Mitt Romney es ya el candidato oficial del Partido Republicano en las elecciones presidenciales norteamericanas del 6 de noviembre. El jueves clausuró este cónclave conservador con un esperado discurso de aceptación. Decimos esperado porque se jugaba mucho en él. Debía aprovechar la ocasión única que supone dirigirse a una masiva audiencia televisiva para mejorar su perfil. Es decir, para atenuar su imagen de hombre frío y hermético, para levantar el ánimo de un país deprimido por la crisis, y para exhibir los talentos políticos requeridos para relanzar a su país. En suma, para afianzarse como alternativa al presidente Obama.
El primer objetivo –proyectar una imagen más amable y empática– lo ha perseguido Romney a lo largo de toda la convención, venciendo su pudor. Días atrás, le ayudó su esposa Ann, que se dirigió a los reunidos para garantizarles, basándose en la experiencia personal, que su marido era un hombre de fiar. Y el propio Romney echó el resto en su discurso del jueves, que en buena parte dedicó a desgranar recuerdos familiares, sin ahorrarse recursos melodramáticos. Quienes acusaban a Romney de haber omitido hasta ahora menciones a su vida privada –que es la de un mormón y un exitoso financiero– ya no podrán hacerlo. Aunque también es cierto que no mencionó explícitamente su credo ni rebatió las críticas sobre su carrera profesional.
El segundo objetivo lo persiguió Romney atacando a Obama, presentándolo como una ilusión frustrada y como el responsable de la actual debilidad de la economía estadounidense. “Obama quiso salvar los océanos y el planeta, mi promesa es ayudaros a vosotros y a vuestra familias”, proclamó el candidato. Y logró conectar plenamente con su audiencia, como es natural en un país con alta tasa de paro. Por último, y en lo tocante al tercer objetivo, el candidato Romney se envolvió una vez más en su experiencia empresarial y esbozó un plan para crear doce millones de empleos.

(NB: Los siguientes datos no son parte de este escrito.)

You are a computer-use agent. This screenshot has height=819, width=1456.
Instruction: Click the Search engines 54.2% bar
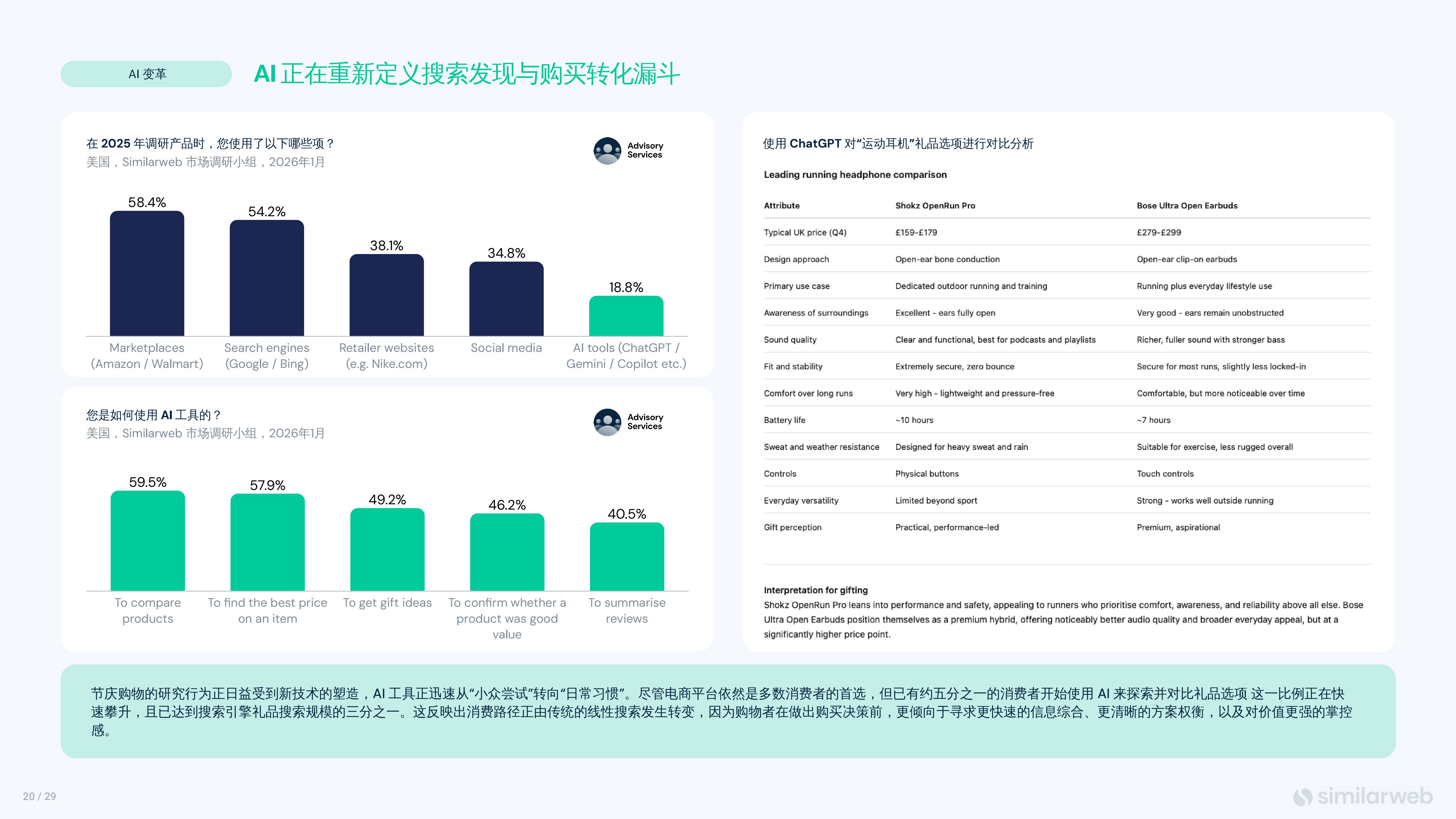pyautogui.click(x=267, y=279)

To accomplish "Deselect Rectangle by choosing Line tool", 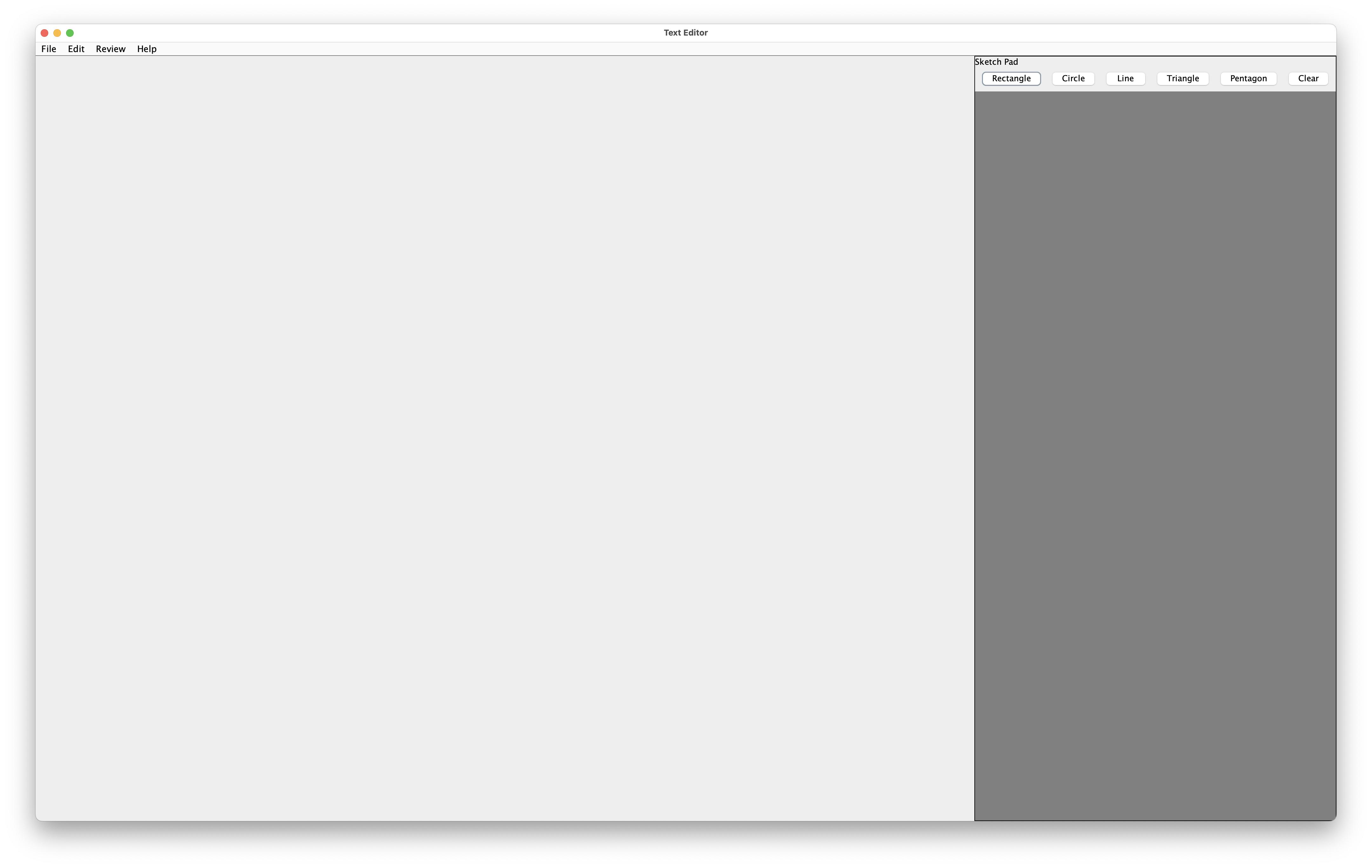I will click(x=1125, y=78).
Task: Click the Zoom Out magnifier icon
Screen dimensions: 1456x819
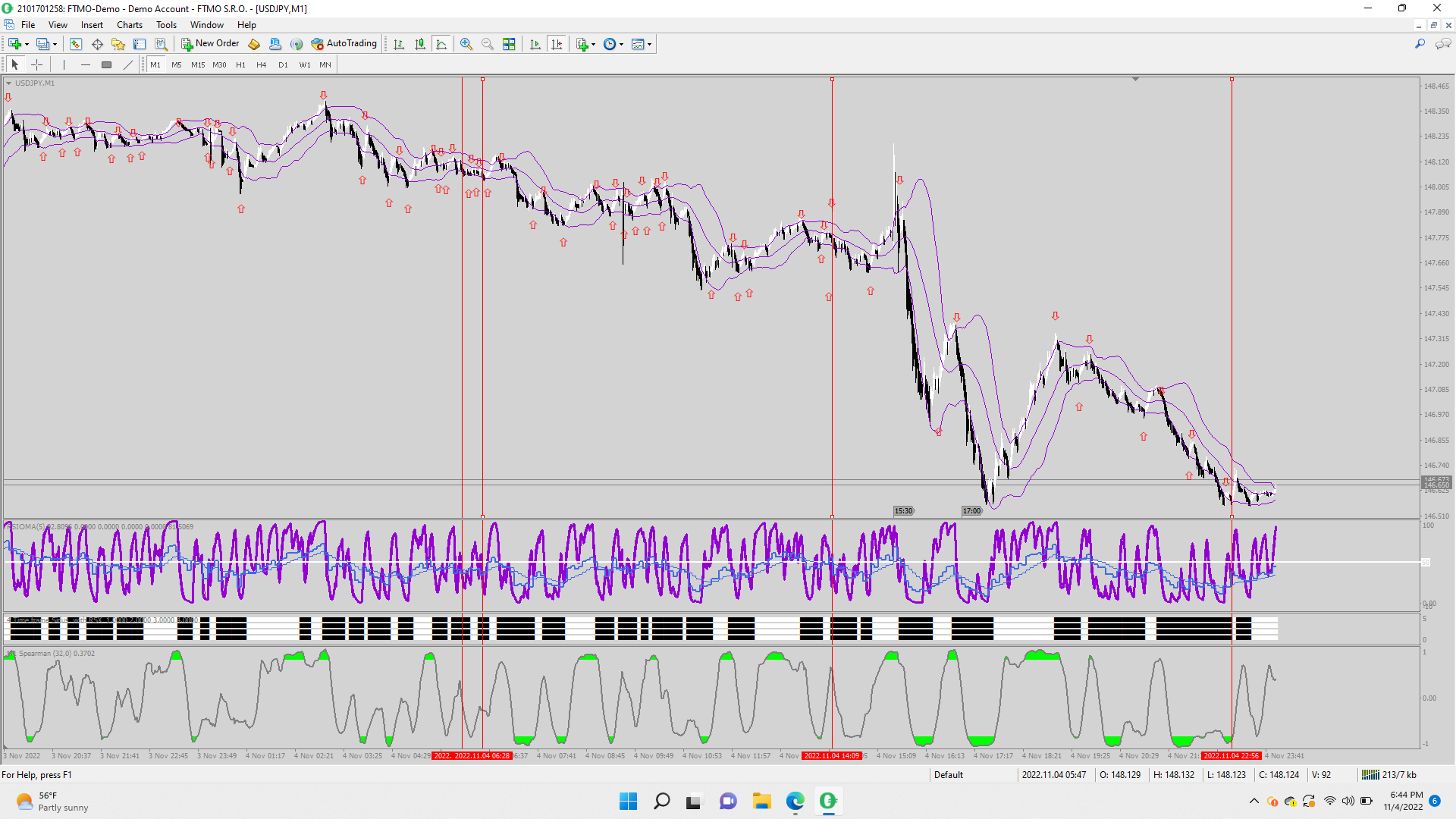Action: 488,44
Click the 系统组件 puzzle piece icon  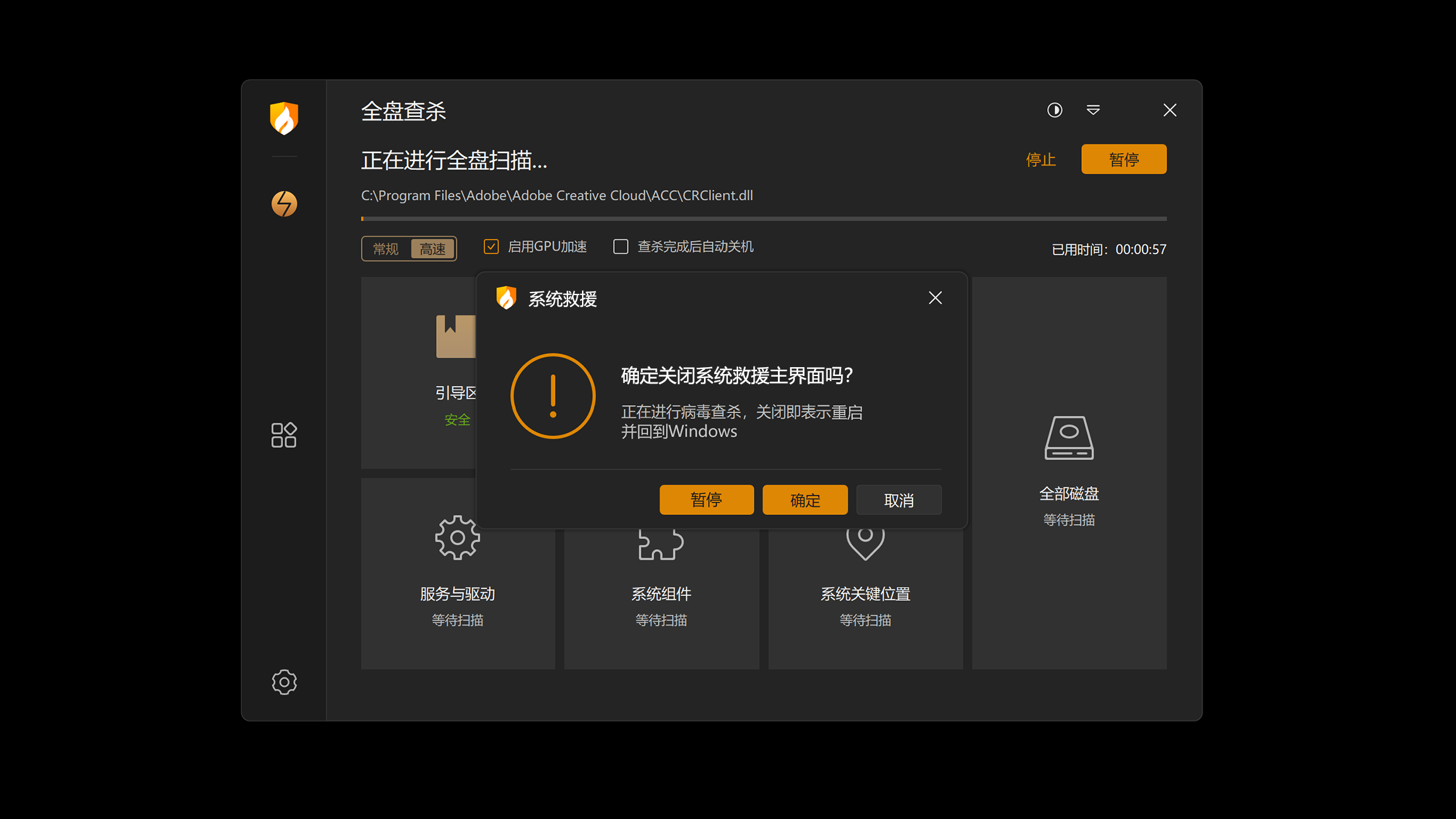pyautogui.click(x=660, y=545)
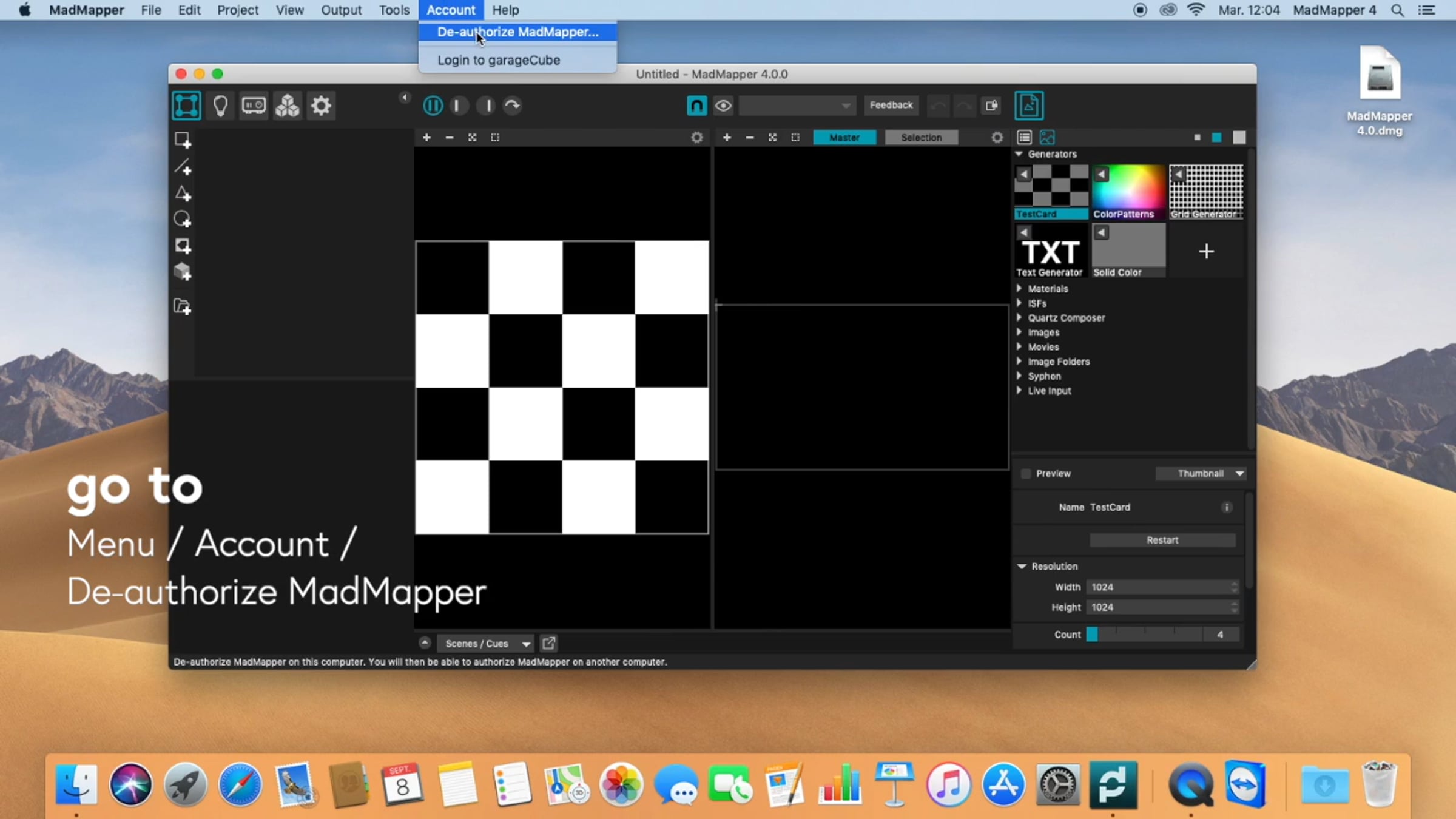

El discurso de Romney ha sido calificado por varios analistas como el mejor de su carrera. Eso puede significar dos cosas: que los anteriores no fueron superiores o que este, pese a su tono genérico, ha bastado para cohesionar a la familia republicana. Esto último sería una buena noticia para Romney. Pero no la última que querría recibir. Porque, durante las diez últimas semanas que faltan para los comicios, debe aún convencer a los votantes indecisos en proporción suficiente para alcanzar la Casa Blanca. Y darle la vuelta a unos sondeos que le siguen siendo adversos. Los debates televisivos pueden ser, en este sentido, una prueba definitiva.